--- EXTRACTED MATERIAL ---

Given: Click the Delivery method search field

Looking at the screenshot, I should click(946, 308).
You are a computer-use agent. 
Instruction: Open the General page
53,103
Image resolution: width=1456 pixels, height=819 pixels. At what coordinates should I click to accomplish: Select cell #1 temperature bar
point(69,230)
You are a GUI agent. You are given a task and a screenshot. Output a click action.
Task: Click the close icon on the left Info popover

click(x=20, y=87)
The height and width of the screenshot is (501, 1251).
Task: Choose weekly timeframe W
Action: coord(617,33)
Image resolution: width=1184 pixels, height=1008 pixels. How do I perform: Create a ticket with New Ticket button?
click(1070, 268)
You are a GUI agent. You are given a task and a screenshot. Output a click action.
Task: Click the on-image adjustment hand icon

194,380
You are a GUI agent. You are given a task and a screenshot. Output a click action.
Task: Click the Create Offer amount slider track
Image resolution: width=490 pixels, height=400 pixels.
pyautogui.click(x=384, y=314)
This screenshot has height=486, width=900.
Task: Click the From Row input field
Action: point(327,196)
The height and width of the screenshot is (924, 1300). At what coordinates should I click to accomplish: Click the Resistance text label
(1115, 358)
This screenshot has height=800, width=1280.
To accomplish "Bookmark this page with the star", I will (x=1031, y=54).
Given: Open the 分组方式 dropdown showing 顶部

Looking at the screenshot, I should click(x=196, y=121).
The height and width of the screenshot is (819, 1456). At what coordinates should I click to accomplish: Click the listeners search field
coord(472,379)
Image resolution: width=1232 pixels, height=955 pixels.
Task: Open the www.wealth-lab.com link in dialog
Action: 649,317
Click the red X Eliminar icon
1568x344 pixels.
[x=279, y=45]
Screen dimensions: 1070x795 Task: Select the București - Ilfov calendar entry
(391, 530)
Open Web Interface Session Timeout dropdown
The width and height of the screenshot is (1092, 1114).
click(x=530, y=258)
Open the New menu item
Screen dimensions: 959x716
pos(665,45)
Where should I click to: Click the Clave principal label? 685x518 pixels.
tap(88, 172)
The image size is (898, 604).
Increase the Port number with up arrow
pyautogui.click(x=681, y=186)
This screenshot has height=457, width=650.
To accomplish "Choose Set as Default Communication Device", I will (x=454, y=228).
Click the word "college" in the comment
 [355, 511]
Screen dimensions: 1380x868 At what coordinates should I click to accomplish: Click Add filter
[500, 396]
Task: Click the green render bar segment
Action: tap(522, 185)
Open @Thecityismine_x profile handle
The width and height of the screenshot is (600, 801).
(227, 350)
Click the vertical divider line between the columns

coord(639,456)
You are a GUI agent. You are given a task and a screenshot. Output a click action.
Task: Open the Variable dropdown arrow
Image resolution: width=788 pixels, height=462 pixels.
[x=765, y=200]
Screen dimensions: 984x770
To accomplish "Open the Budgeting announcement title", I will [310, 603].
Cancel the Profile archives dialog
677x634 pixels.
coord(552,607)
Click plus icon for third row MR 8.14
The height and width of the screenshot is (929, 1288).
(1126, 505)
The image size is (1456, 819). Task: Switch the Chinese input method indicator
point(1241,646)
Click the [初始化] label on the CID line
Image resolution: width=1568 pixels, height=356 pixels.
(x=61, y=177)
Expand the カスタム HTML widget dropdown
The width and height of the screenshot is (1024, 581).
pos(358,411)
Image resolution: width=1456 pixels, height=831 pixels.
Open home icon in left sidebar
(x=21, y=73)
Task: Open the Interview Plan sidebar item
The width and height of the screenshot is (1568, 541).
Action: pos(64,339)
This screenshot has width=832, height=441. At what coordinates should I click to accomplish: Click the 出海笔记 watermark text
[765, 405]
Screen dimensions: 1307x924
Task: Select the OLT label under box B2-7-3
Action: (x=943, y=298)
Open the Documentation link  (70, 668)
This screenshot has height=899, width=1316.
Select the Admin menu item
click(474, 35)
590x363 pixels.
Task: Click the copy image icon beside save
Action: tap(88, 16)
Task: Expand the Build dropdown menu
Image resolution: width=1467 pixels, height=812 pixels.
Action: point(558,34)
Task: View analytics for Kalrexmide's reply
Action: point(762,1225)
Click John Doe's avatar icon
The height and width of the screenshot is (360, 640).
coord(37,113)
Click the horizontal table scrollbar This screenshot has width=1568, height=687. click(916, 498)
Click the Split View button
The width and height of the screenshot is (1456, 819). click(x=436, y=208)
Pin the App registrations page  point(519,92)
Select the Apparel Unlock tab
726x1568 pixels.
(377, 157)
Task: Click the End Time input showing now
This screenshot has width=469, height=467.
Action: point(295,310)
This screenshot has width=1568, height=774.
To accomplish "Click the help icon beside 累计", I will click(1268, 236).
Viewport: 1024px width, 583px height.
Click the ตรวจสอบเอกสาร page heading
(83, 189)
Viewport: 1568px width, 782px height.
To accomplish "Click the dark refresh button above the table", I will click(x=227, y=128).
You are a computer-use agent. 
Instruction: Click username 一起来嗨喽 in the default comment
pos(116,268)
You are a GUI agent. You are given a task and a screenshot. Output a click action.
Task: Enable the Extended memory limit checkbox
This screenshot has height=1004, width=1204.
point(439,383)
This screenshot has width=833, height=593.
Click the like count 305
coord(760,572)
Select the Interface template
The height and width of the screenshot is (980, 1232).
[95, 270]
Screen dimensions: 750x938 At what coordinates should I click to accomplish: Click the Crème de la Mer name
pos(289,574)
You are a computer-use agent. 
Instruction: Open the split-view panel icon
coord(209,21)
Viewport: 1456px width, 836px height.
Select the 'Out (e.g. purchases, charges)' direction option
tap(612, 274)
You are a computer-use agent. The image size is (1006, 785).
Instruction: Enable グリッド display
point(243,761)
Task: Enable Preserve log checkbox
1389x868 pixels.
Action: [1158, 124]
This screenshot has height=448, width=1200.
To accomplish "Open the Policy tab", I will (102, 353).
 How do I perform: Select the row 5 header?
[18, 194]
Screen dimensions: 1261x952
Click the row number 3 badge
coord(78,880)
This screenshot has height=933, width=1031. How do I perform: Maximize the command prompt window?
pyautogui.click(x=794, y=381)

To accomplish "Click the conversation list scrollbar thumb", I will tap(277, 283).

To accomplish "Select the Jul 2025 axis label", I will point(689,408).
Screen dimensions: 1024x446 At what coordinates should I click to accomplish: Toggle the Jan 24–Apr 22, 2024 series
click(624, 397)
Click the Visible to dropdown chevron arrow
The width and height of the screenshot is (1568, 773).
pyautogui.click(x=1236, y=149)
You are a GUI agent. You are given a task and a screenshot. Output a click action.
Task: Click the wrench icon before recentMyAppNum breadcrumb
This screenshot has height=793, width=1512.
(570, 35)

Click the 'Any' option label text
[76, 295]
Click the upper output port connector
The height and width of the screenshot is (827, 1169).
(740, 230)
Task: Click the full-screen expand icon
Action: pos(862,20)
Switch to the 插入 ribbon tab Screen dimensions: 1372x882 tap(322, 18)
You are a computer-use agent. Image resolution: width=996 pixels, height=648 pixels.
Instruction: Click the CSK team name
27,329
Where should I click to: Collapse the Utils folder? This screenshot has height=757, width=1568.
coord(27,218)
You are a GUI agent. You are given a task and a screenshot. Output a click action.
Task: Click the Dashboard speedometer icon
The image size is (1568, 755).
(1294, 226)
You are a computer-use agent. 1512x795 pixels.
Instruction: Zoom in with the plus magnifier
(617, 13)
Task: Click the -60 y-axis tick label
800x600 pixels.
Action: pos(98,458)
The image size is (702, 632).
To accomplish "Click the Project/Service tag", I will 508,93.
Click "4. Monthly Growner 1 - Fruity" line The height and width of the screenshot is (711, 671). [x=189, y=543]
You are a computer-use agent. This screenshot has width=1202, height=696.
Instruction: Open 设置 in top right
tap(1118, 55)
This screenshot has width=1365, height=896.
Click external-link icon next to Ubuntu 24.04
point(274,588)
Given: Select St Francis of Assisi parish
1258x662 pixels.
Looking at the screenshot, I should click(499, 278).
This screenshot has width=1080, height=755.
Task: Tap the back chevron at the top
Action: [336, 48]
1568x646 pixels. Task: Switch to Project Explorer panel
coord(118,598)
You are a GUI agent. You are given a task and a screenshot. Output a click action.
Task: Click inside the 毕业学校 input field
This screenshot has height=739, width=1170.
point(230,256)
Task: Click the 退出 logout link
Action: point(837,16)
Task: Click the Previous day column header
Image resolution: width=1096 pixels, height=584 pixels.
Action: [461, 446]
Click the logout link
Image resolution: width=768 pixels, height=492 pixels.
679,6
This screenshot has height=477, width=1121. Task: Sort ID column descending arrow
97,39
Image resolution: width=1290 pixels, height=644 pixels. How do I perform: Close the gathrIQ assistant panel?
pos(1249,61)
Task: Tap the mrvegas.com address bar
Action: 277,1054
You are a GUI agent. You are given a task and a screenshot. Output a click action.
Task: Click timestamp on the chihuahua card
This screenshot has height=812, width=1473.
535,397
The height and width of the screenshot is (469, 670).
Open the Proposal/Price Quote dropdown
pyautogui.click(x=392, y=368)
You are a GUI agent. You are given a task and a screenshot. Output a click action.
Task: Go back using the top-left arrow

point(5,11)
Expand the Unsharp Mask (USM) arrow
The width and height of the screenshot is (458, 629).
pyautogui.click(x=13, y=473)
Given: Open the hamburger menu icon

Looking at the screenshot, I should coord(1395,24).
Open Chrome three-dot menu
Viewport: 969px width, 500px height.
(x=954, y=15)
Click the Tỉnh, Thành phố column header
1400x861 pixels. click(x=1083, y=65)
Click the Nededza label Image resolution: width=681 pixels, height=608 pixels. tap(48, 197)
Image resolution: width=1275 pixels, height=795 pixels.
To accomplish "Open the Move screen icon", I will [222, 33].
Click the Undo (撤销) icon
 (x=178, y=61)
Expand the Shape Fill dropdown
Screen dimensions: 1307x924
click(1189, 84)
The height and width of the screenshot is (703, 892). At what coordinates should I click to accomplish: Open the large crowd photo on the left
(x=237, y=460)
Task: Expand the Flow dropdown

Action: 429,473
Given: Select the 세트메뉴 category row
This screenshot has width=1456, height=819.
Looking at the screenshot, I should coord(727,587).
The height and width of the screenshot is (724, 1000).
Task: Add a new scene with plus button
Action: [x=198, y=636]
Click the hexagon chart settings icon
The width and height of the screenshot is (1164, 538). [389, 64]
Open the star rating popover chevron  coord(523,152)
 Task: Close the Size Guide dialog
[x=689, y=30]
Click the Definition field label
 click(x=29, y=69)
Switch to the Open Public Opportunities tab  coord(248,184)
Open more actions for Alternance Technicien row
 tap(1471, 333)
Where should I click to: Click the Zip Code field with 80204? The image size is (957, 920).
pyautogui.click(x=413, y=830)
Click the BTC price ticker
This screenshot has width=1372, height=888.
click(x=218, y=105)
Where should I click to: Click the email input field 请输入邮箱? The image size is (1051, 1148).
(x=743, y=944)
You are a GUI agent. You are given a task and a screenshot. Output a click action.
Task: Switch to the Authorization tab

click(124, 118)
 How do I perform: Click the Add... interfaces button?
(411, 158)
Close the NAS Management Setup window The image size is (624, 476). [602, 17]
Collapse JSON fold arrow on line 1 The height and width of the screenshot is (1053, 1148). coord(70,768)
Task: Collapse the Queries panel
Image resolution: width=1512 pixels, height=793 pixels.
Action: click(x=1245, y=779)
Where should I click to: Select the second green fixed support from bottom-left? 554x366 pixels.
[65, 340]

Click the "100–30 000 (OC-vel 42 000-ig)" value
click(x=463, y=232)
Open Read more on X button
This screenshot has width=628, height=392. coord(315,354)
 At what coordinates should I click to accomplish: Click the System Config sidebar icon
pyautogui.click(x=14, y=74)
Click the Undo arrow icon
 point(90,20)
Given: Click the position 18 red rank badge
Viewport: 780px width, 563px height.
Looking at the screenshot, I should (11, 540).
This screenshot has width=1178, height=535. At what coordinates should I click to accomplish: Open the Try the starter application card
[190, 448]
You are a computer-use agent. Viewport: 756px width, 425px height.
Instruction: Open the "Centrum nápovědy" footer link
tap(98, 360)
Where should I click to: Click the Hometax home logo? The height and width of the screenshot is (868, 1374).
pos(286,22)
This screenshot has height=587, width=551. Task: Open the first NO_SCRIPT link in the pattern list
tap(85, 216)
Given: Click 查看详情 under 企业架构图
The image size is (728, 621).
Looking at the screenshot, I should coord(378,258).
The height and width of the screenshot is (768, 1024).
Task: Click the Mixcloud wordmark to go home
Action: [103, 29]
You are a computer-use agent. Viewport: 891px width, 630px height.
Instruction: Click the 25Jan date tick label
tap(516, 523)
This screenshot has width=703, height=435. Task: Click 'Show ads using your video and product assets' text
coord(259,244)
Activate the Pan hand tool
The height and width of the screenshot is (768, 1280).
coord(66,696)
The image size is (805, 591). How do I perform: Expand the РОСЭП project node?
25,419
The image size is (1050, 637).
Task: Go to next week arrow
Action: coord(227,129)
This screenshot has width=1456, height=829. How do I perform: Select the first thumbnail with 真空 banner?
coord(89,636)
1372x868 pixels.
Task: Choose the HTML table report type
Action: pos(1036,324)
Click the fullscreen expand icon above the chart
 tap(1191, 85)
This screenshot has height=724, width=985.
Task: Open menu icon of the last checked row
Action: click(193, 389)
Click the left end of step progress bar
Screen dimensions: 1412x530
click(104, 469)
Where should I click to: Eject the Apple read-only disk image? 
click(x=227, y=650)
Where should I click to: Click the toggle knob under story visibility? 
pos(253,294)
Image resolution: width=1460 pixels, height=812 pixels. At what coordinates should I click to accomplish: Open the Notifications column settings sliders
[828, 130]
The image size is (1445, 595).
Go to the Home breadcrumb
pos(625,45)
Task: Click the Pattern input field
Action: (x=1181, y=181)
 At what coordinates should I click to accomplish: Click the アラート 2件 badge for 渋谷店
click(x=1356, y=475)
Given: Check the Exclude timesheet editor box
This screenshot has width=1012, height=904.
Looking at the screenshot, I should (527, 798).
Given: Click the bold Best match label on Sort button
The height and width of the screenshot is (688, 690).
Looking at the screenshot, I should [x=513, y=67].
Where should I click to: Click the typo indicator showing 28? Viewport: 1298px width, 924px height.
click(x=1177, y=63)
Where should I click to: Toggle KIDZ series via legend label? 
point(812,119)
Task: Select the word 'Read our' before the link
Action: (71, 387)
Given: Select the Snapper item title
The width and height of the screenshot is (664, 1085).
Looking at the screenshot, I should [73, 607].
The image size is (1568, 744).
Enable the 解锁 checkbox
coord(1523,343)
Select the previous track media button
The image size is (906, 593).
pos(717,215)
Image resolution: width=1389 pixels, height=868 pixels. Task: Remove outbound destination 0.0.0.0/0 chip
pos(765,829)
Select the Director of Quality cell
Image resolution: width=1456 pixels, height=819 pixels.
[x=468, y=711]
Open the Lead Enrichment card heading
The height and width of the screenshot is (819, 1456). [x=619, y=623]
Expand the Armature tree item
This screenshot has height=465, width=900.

---

- [YOUR TASK]: In the data, swap "Instruction" for "Goal" in everything from the line containing "Close the NAS" down to the line containing "Action: pos(1036,324)", leave every other word as it is, and write out only those lines.

- [OUTPUT]:
Close the NAS Management Setup window The image size is (624, 476). [602, 17]
Collapse JSON fold arrow on line 1 The height and width of the screenshot is (1053, 1148). coord(70,768)
Task: Collapse the Queries panel
Image resolution: width=1512 pixels, height=793 pixels.
Action: click(x=1245, y=779)
Where should I click to: Select the second green fixed support from bottom-left? 554x366 pixels.
[65, 340]

Click the "100–30 000 (OC-vel 42 000-ig)" value
click(x=463, y=232)
Open Read more on X button
This screenshot has width=628, height=392. coord(315,354)
 At what coordinates should I click to accomplish: Click the System Config sidebar icon
pyautogui.click(x=14, y=74)
Click the Undo arrow icon
 point(90,20)
Given: Click the position 18 red rank badge
Viewport: 780px width, 563px height.
Looking at the screenshot, I should (11, 540).
This screenshot has width=1178, height=535. At what coordinates should I click to accomplish: Open the Try the starter application card
[190, 448]
You are a computer-use agent. Viewport: 756px width, 425px height.
Goal: Open the "Centrum nápovědy" footer link
tap(98, 360)
Where should I click to: Click the Hometax home logo? The height and width of the screenshot is (868, 1374).
pos(286,22)
This screenshot has height=587, width=551. Task: Open the first NO_SCRIPT link in the pattern list
tap(85, 216)
Given: Click 查看详情 under 企业架构图
The image size is (728, 621).
Looking at the screenshot, I should coord(378,258).
The height and width of the screenshot is (768, 1024).
Task: Click the Mixcloud wordmark to go home
Action: [103, 29]
You are a computer-use agent. Viewport: 891px width, 630px height.
Goal: Click the 25Jan date tick label
tap(516, 523)
This screenshot has width=703, height=435. Task: Click 'Show ads using your video and product assets' text
coord(259,244)
Activate the Pan hand tool
The height and width of the screenshot is (768, 1280).
coord(66,696)
The image size is (805, 591). How do I perform: Expand the РОСЭП project node?
25,419
The image size is (1050, 637).
Task: Go to next week arrow
Action: coord(227,129)
This screenshot has width=1456, height=829. How do I perform: Select the first thumbnail with 真空 banner?
coord(89,636)
1372x868 pixels.
Task: Choose the HTML table report type
Action: pos(1036,324)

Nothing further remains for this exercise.